O termo ecumenismo vem do grego oikoumene (ecumene), que quer dizer “mundo habitado”, “casa comum”.  Recupera-se com ele a compreensão de fé sobre a casa de todos, o mundo criado por Deus que precisa ser cuidado, para que os indivíduos e tudo o mais que nele existe vivam de acordo com o projeto do Criador baseado em harmonia, comunhão, justiça e paz.
 
O movimento ecumênico e o princípio do ecumenismo brotaram de ações de protestantes que se uniam em muitas frentes desde o século XIX: movimentos de jovens, de missionários, de educadores, de mulheres, de pacifistas, de grupos que atuavam na restauração de cidadãos e povos nas situações de guerra, de quem se unia em torno de práticas de oração e de estudo da Bíblia. Gente sensível que enfatizava os elementos do Cristianismo, que chamavam à aproximação e à cooperação incondicionais em nome da justiça e da paz.
 
O ecumenismo passa a se configurar numa diversidade enorme de experiências espalhadas pelo mundo. Entre elas o Conselho Mundial de Igrejas, que surge no ano de 1948, a partir da fusão de uma série de movimentos consolidados, e encontra-se, quase 70 anos depois, em plena atividade.  
 
No Brasil, além dos movimentos estudantis cristãos desde os anos 1920, a Confederação Evangélica do Brasil, fundada em 1934, marcou a história do protestantismo no País. Foi marcada por atividades como o Setor de Responsabilidade Social da Igreja (Departamento de Estudos), o Departamento de Ação Social (com o importante trabalho relacionado à imigração), o Departamento da Mocidade (Juventude), prestação de serviços à mídia (para uma digna cobertura das atividades das igrejas evangélicas), entre outras.
 
A ditadura civil-militar, imposta ao País em 1964, teve ação repressiva devastadora sobre os organismos ecumênicos brasileiros.
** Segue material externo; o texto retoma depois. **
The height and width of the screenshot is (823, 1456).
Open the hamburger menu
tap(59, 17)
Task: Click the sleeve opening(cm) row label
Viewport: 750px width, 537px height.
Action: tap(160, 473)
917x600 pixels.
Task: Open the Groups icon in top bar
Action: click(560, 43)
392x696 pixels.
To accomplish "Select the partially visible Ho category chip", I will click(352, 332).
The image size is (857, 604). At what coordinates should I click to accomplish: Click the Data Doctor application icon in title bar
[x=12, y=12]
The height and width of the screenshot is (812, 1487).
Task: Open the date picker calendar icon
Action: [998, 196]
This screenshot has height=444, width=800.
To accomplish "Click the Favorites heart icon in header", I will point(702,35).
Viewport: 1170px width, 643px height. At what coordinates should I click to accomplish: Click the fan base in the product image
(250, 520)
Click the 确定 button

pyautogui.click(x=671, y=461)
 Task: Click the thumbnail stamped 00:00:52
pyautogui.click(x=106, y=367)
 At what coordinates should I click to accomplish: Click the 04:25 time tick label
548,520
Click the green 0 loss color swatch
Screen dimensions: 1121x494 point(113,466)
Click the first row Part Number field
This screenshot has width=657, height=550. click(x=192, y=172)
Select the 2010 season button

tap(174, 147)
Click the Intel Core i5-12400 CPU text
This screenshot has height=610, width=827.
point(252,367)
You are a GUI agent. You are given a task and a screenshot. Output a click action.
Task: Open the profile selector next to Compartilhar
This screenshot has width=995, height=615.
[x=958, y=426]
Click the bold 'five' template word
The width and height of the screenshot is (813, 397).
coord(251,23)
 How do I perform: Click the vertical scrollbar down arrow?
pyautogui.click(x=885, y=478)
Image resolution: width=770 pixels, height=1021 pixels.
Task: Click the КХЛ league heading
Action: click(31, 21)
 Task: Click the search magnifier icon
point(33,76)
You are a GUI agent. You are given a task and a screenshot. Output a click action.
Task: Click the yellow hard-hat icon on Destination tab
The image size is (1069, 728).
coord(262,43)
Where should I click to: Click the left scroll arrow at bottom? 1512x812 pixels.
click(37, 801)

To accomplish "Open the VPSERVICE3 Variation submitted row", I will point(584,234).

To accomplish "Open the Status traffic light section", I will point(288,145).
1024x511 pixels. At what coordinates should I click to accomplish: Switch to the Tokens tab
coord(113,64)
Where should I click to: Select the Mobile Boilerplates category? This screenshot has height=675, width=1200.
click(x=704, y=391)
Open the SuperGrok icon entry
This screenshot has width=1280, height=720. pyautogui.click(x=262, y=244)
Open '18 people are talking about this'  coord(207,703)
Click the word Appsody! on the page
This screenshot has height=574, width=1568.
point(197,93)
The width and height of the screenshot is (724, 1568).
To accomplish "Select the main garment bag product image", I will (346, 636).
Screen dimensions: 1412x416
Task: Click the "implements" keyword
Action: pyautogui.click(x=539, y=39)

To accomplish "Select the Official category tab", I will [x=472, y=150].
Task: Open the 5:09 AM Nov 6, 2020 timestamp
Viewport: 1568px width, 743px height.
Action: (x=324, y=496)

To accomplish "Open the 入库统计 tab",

Lideranças foram perseguidas, presas, torturadas, mortas, exiladas. Os ideais cristãos calcados na justiça e na paz sobreviveram à custa de muita perseverança em tornos do princípio do ecumenismo e de ações subversivas. Isto tornou possível que o movimento ecumênico brasileiro continue vivo na forma de muitas organizações de igrejas, de jovens, de promoção humana, de estudos.
 
É fato que há muita suspeita e reação ao ecumenismo por conta de exclusivismos, de competição e de indiferença com as possibilidades de encontro e cooperação, que predominam entre os segmentos evangélicos. É sempre importante, porém, lembrar que entre estes há muita gente sensível ao desafio de se derrubar muros e construir pontes, que aproximem não apenas cristãos e outros grupos religiosos, mas também as outras tantas parcelas de um mundo cada vez mais dividido.